[Do this]:
Reproduce the entries below word for word, from the first line down to and including the line with "click(x=175, y=57)", and omit the pictures from your answer.
──────── Provided data ────────
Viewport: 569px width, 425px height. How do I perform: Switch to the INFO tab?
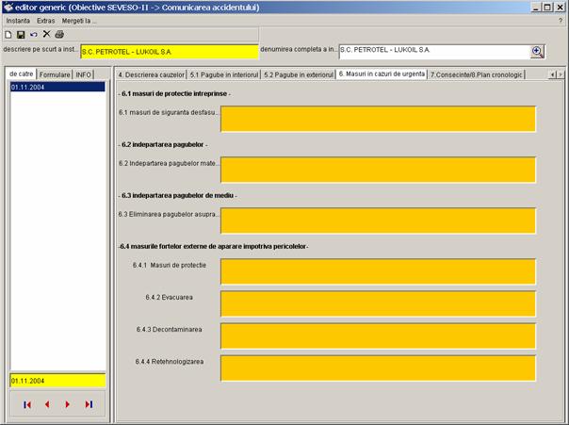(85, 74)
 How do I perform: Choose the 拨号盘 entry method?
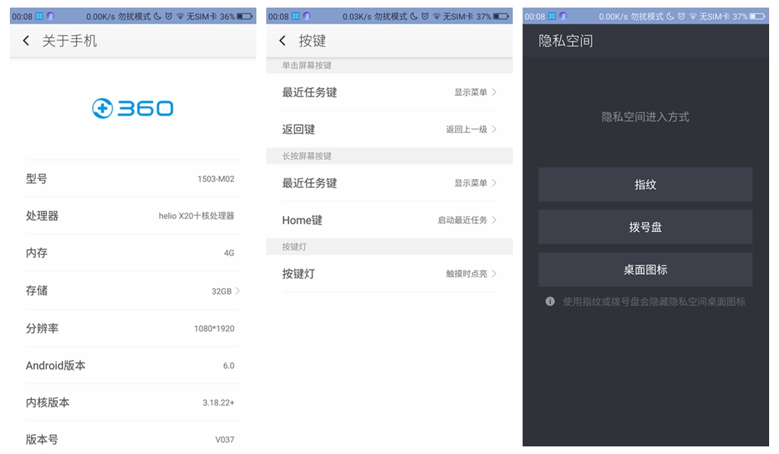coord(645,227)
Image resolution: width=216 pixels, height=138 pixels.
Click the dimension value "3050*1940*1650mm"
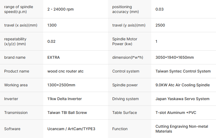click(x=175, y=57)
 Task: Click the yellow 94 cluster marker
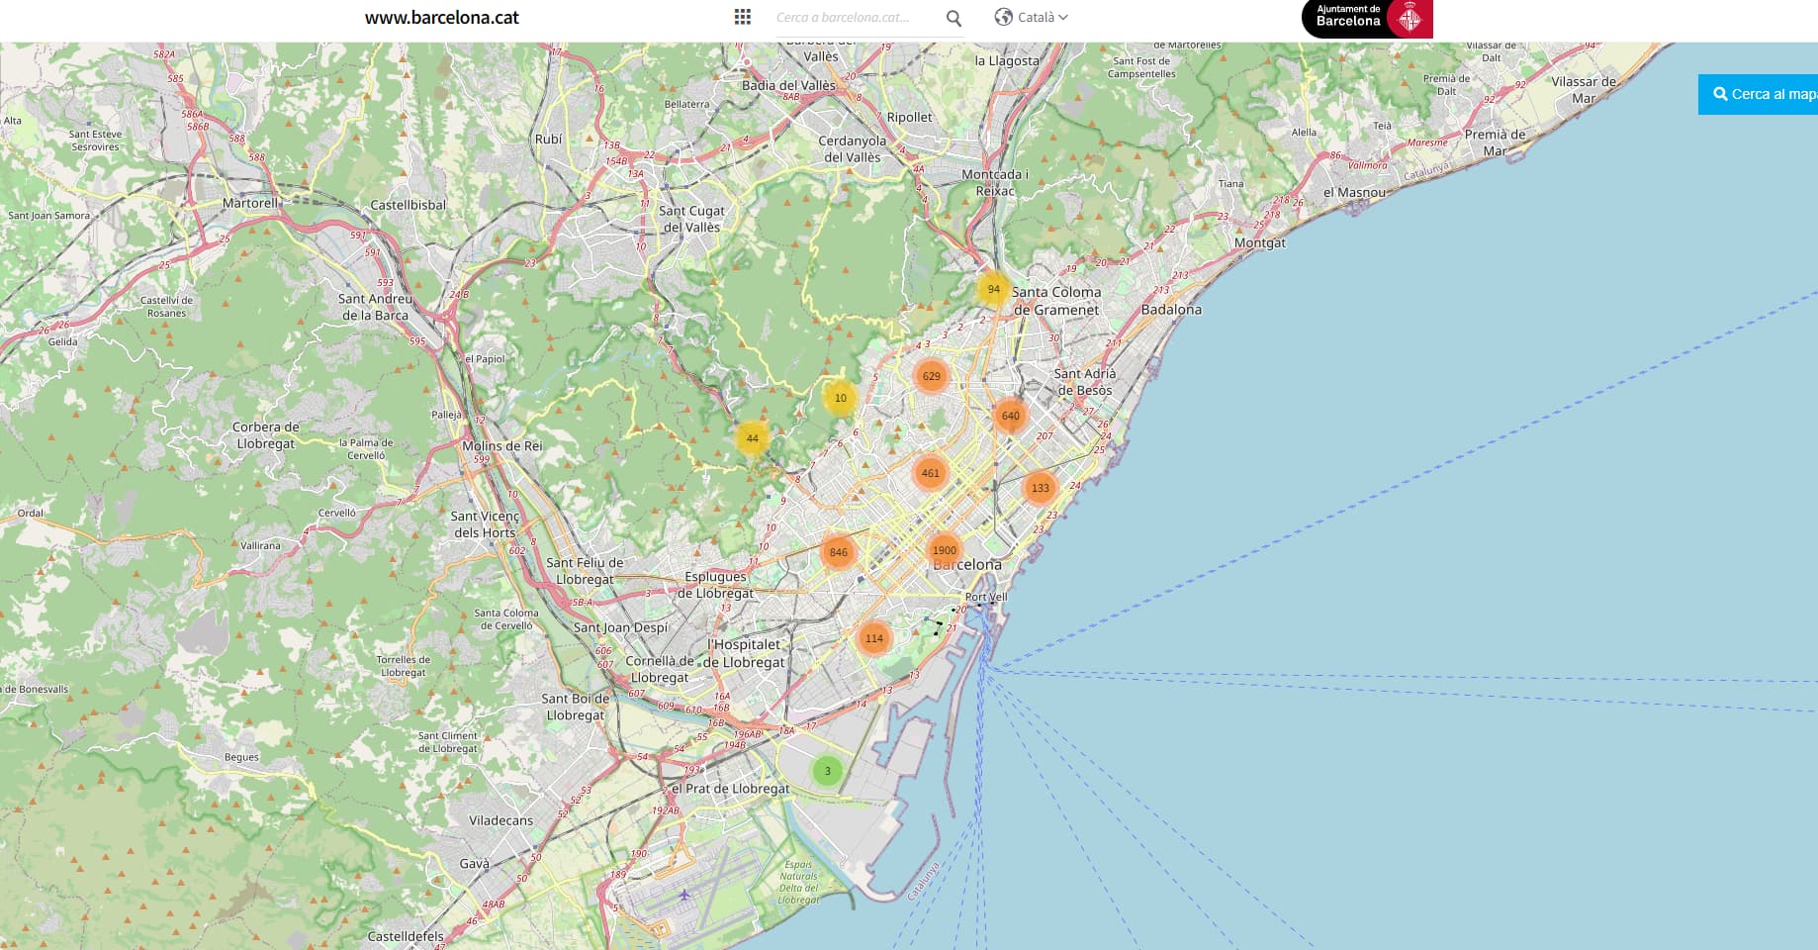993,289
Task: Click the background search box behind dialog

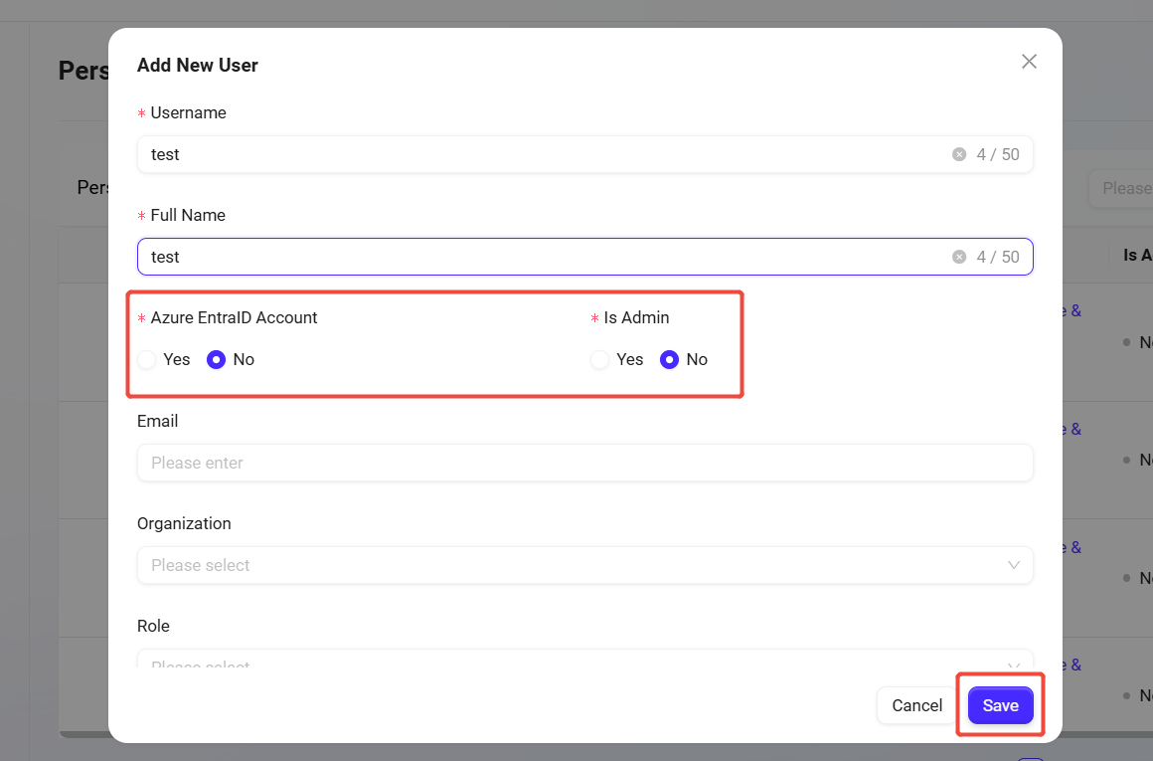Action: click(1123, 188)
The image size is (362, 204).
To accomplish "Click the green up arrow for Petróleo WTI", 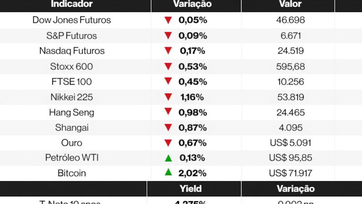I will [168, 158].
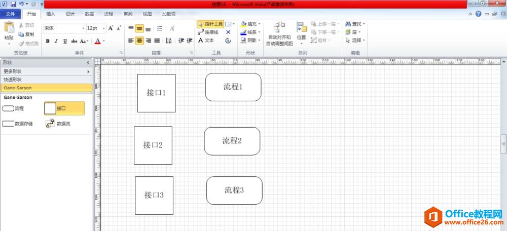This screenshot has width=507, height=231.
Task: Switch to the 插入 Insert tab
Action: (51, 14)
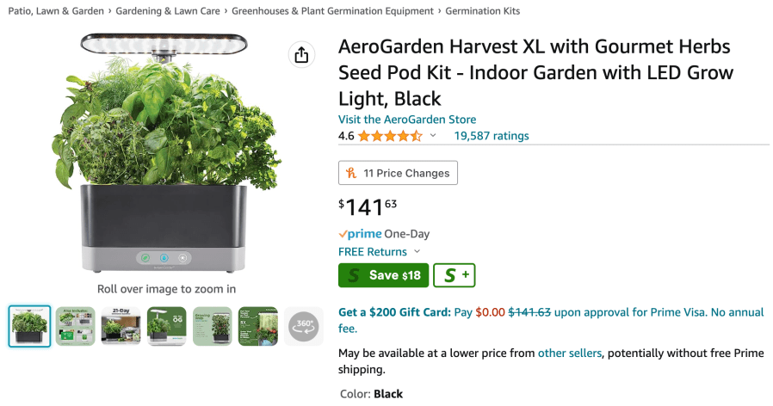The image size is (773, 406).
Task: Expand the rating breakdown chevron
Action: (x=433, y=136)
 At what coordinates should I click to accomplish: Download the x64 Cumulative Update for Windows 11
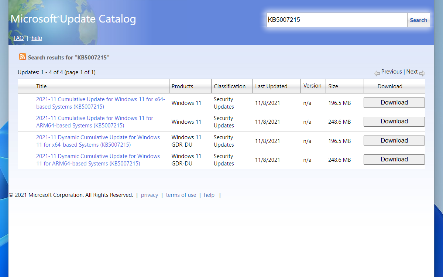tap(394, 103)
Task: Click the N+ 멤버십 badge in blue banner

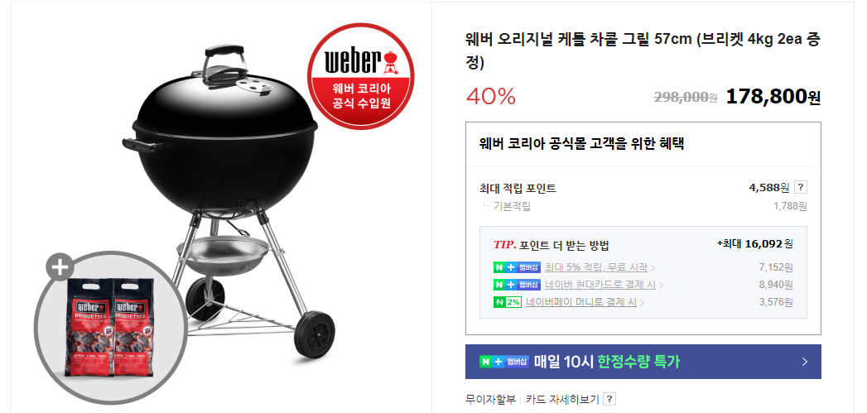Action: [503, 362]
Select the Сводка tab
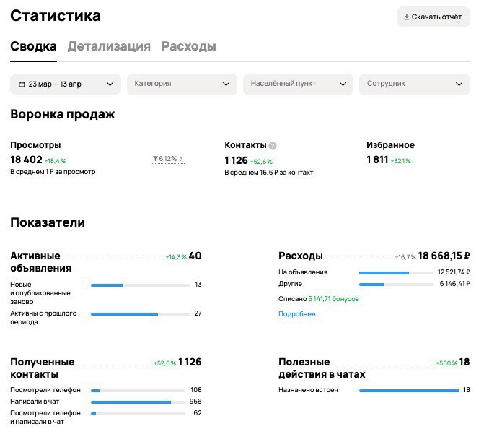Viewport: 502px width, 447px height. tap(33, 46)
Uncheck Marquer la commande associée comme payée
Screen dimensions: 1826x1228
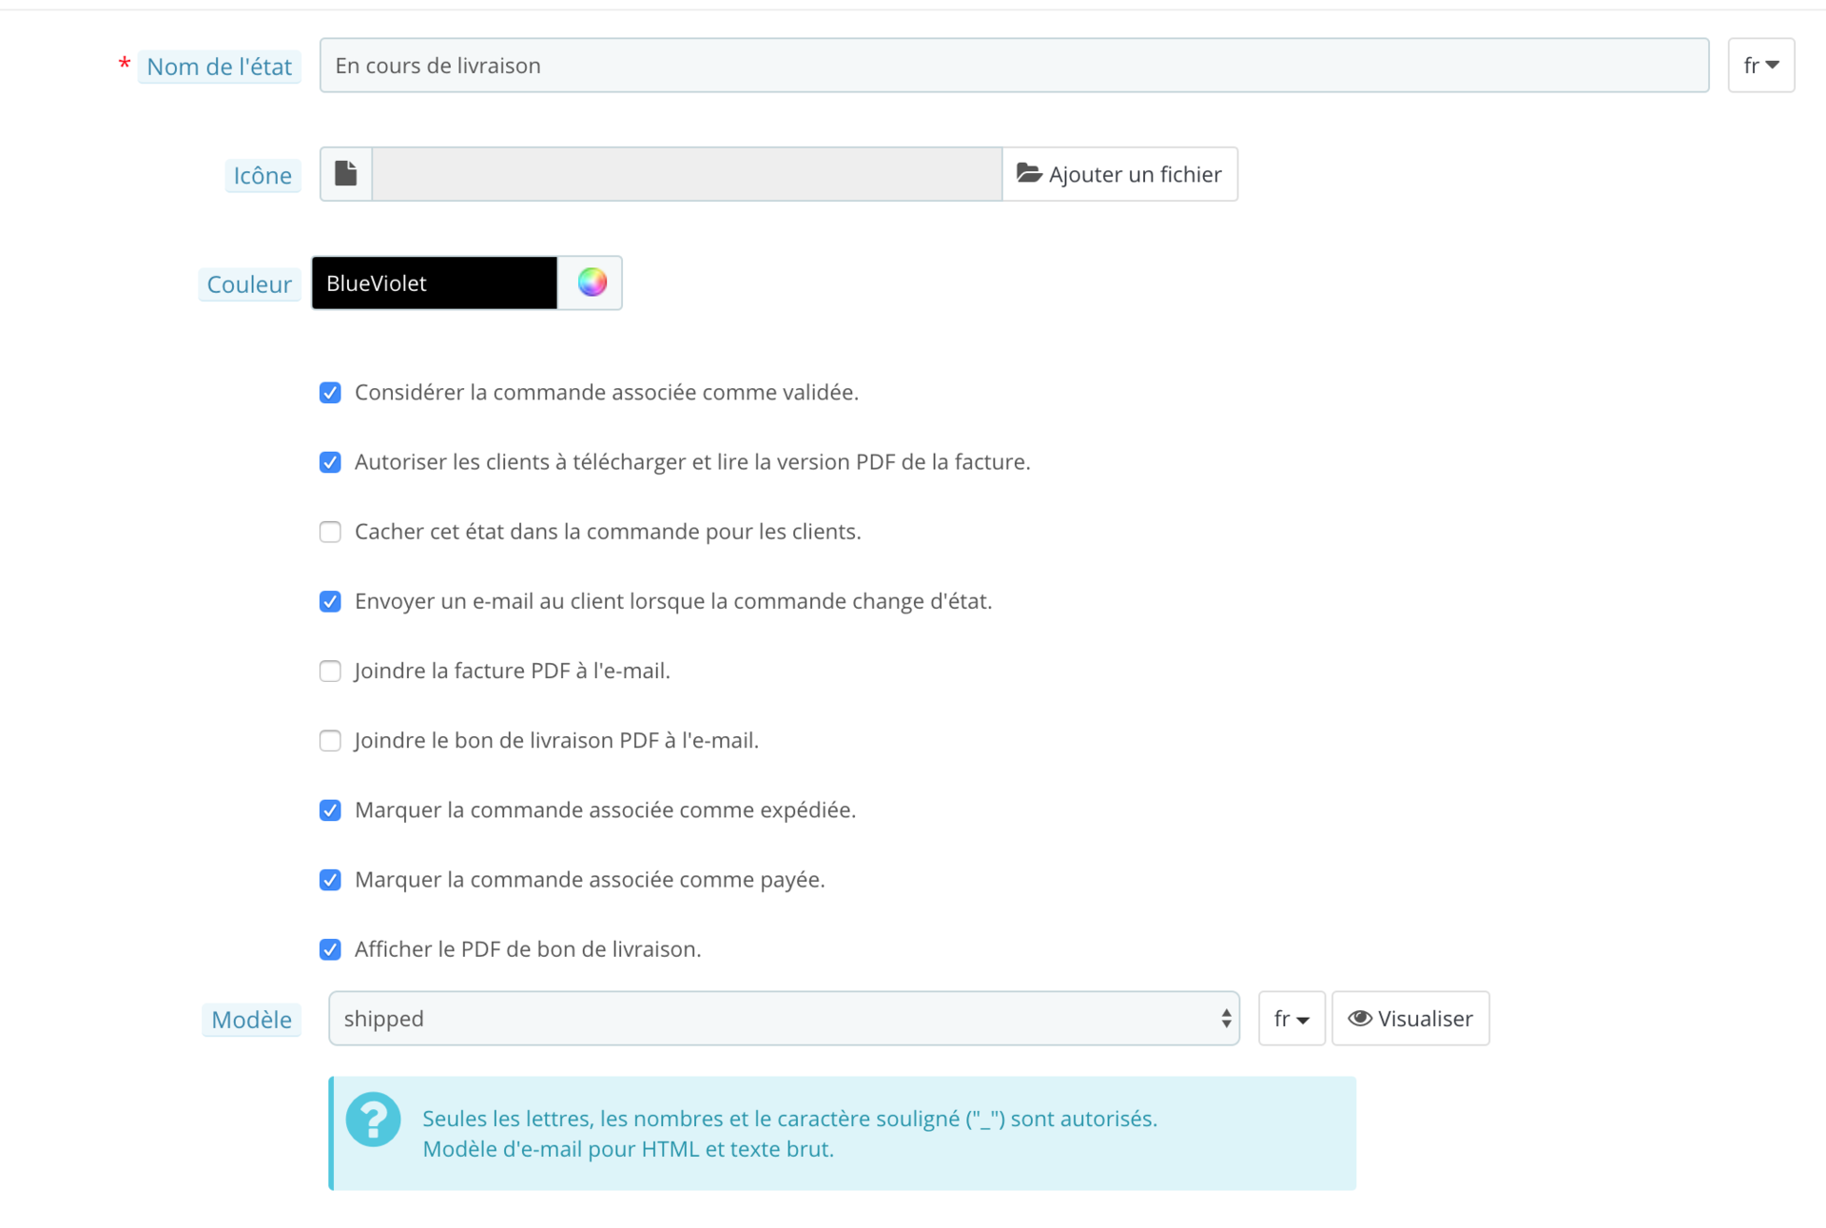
────────
[Problem solution]:
Viewport: 569px width, 425px height. How do I perform: Switch to the INFO tab?
(85, 74)
 How do I perform: Choose the 拨号盘 entry method?
coord(645,227)
Image resolution: width=216 pixels, height=138 pixels.
Click the dimension value "3050*1940*1650mm"
click(x=175, y=57)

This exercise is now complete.